Meh. My 4 year old was several years ahead of his peers (still is a few years later) AND musically gifted too. He’s incredibly normal. His academic and musical stuff is one part of him. It’s not who he is at all times. He’s a normal six year old who annoys me, can be cuddly, has told me endless ‘knock knock’ jokes this week and is relatively popular amongst his mates. He is shit at football, can swim competently, runs like a giraffe with its legs tied, has an incredibly memory for statistics and is a very kind and loving big brother who lets us lie in on the weekends by reading endless books to his brother.

Justtheonequestion · 06/07/2018 15:08

Mozart's parents must have struggled.
Gifted these days means better than most children. Not prodigy.

blackdoggotmytongueagain · 06/07/2018 15:11

It’s interesting that the op is at such pains to separate her child out from the herd. My 4yo with a 140+IQ and cerebral palsy was clearly ‘different’ but we spent a great deal of time trying to have her included.
I’m not sure what to do with this. It’s interesting.

KoshaMangsho · 06/07/2018 15:19

BTW as an academic I think if you have a bright kid then the two things you can do for them (other than reading to them etc) is to teach them grit (because if everything comes easy then one day it won’t and they don’t know how to handle it) and also to teach them to engage/argue/take information and analyse it. You can start simply. So I was discussing with mine whether a protest for Trump’s visit is a good thing or not. Or whether we should spend so much money on a footballers when the world is full of poor people (given the World Cup) Nothing massively sophisticated but something to get them to think outside the box, to use a cliche and to apply all this stuff inside their head to useful things.
You get lots of Maths/Physics prodigies with high IQs but ask them to deal in grey areas and with nuance and they don’t have a clue. It’s a good skill to acquire when very young and to hear adults say ‘there is no one answer to this question.’

It is possible for very small kids to finish the primary Maths curriculum (mine has at 6) but it doesn’t mean much per se. In many ways I am prouder of him for struggling through a difficult violin piece yesterday evening. It took him 45 mins to perfect 4 very difficult lines but despite the occasional wails of ‘Mummy I will never ever do this’ he persevered. And again in the long term that’s going to stand him in better stead than advanced calculus at 10 or whatever.

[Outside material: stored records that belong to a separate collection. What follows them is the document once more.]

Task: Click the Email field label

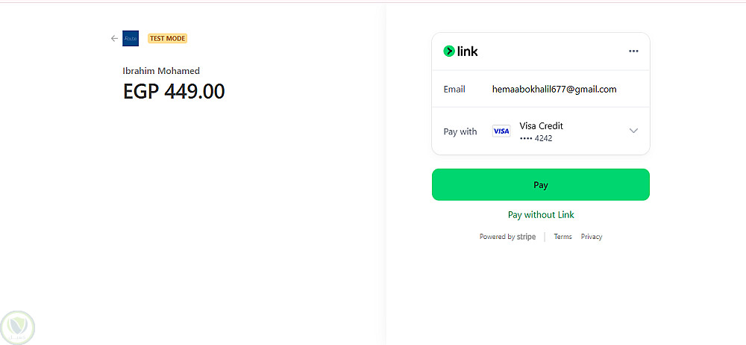Action: [454, 89]
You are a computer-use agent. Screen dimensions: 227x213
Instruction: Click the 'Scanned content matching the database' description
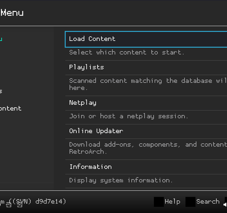[148, 84]
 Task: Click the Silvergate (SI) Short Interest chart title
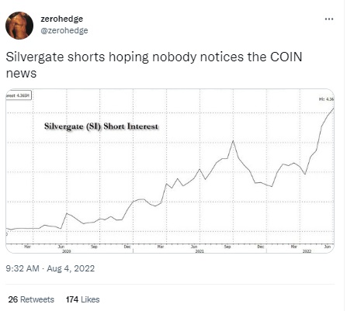(x=101, y=126)
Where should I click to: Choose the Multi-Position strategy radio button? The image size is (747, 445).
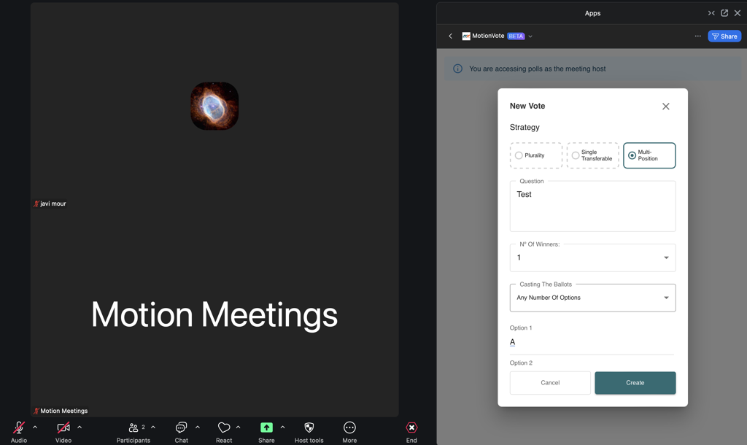coord(632,155)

KoshaMangsho · 06/07/2018 15:23

And this is why OP’s child can’t be in a secondary classroom because while he may be able to do the Maths, he would simply not be able to do the other stuff that requires more complex critical thinking/life experience at this age. So he wouldn’t be able to write an account of a time he overcame adversity in the same way a 16 year old might. And this is why the whole ‘oh my god my kid can do secondary level maths and is profoundly gifted’ is misleading. My son meets many of the criteria on those lists. But as I said he’s just six. He worries about monsters at night, gets upset when he loses a board game and was arguing this morning with his toddler sibling who wanted to follow him to the toilet!

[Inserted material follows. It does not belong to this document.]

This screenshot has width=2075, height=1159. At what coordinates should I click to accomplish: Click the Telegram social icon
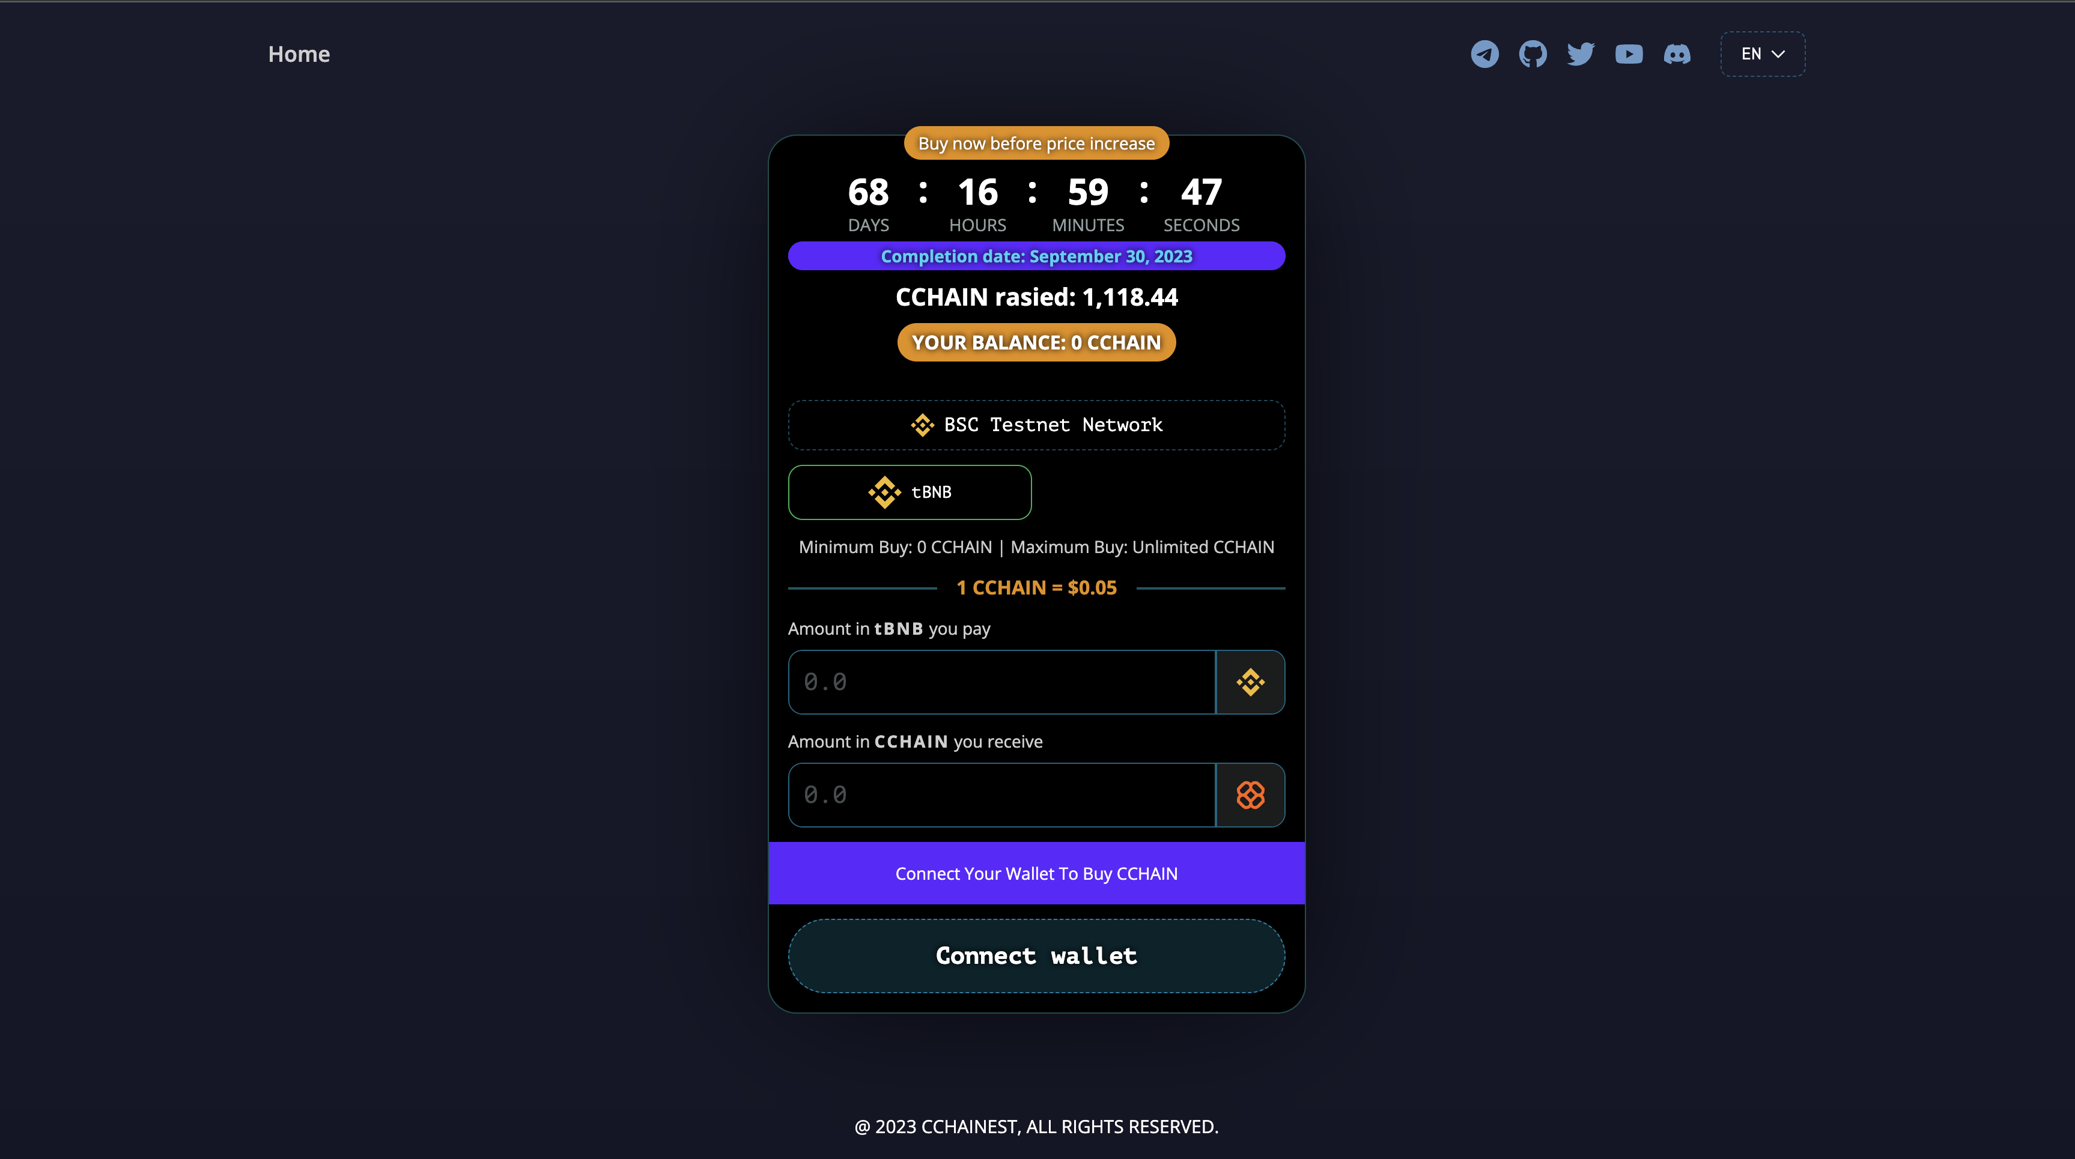(x=1484, y=54)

blueshoes · 06/07/2018 15:25

Quartz2208: But truthfully as someone who has a 174 IQ it is difficult and it can be different and sometimes you do watch people and wish that your brain worked like everybody elses. You see the looks when you have worked something out far quicker than anybody else, when you correct them and then you stop doing it and hide yourself to fit in. Then you feel you have lost part of yourself to do so

Many people are skilled in areas that the majority of others are not, now just raw intelligence. Sure, I have to dumb things down a little when I am not with my super smart colleagues. I don't always correct people who I think are wrong because it would make them feel bad and spoil an otherwise pleasant social exchange. I don't veer into topics I would much prefer to talk about because I don't think others would relate to it.

People do this as part of normal social interaction. I have never thought I lost a bit of myself in the process or felt myself special for it as those people would know much more about Love Island that I ever would.

That is not a positive or a negative, normal or abnormal. OP could just be inventing a problem so she can reverse brag about it.